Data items
start

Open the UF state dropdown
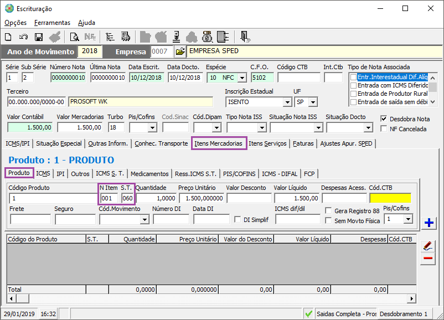 [x=313, y=102]
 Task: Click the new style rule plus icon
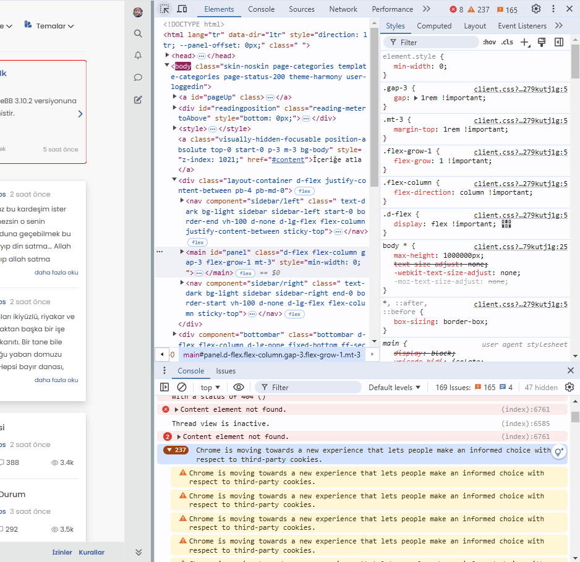[524, 42]
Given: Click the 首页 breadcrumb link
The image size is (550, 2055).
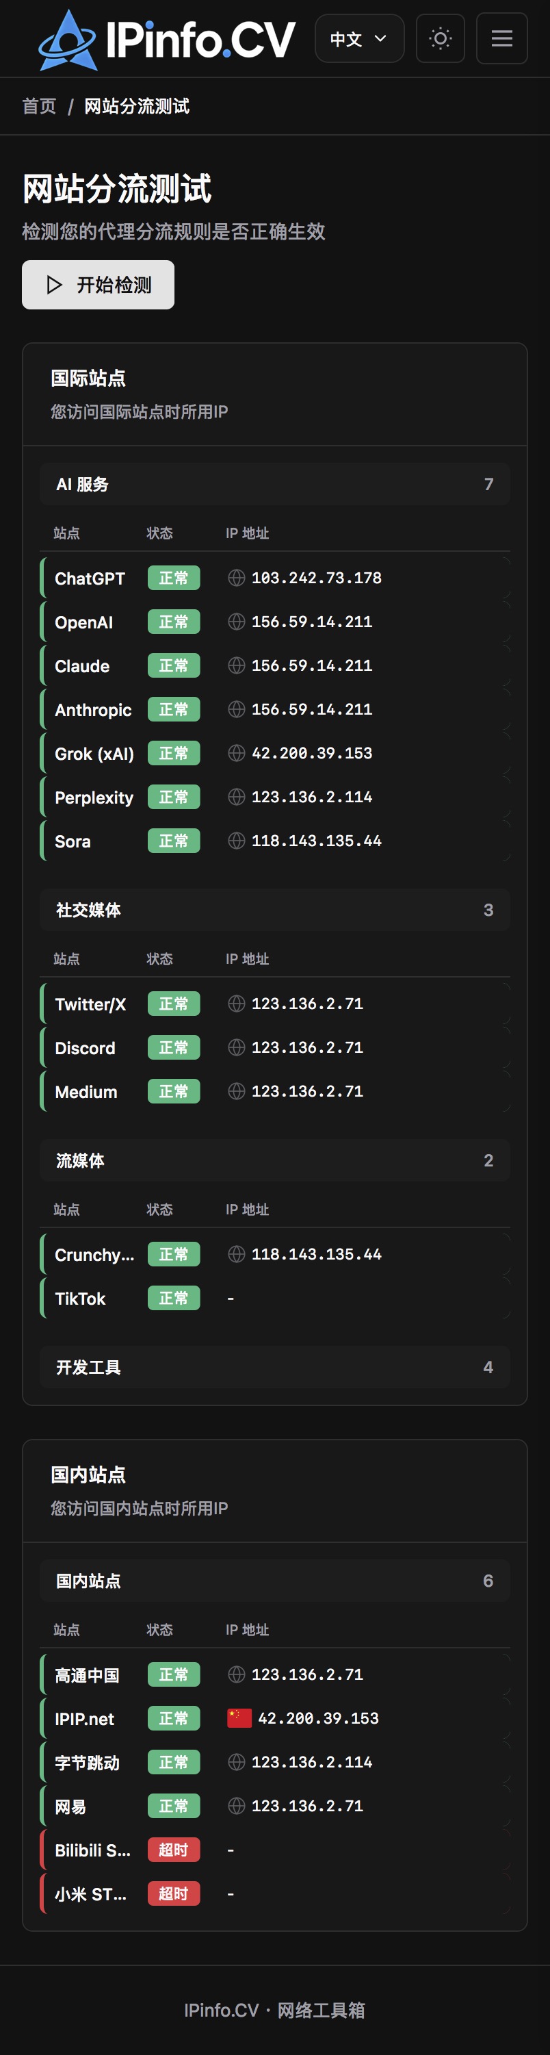Looking at the screenshot, I should pos(39,106).
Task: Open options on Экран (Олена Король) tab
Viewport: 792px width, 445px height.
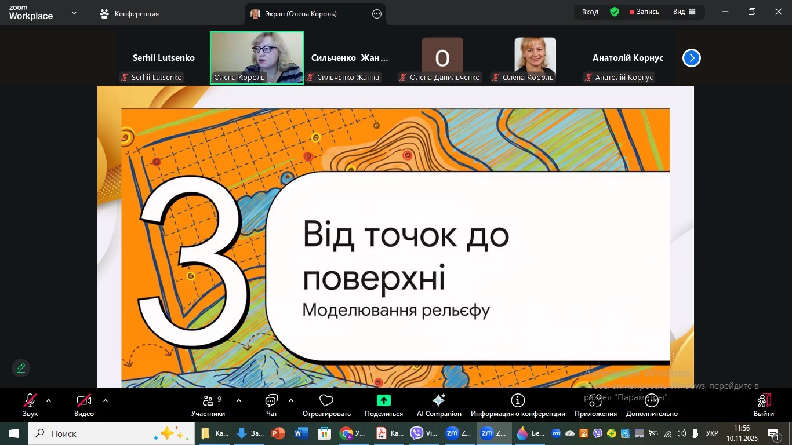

end

PROBLEM TO WORK ON: Output the stretch of lines from the one containing "Task: Open options" through the last line, reproduced word for word, with the pictures left out.

CORRECT RESPONSE:
Task: Open options on Экран (Олена Король) tab
Viewport: 792px width, 445px height.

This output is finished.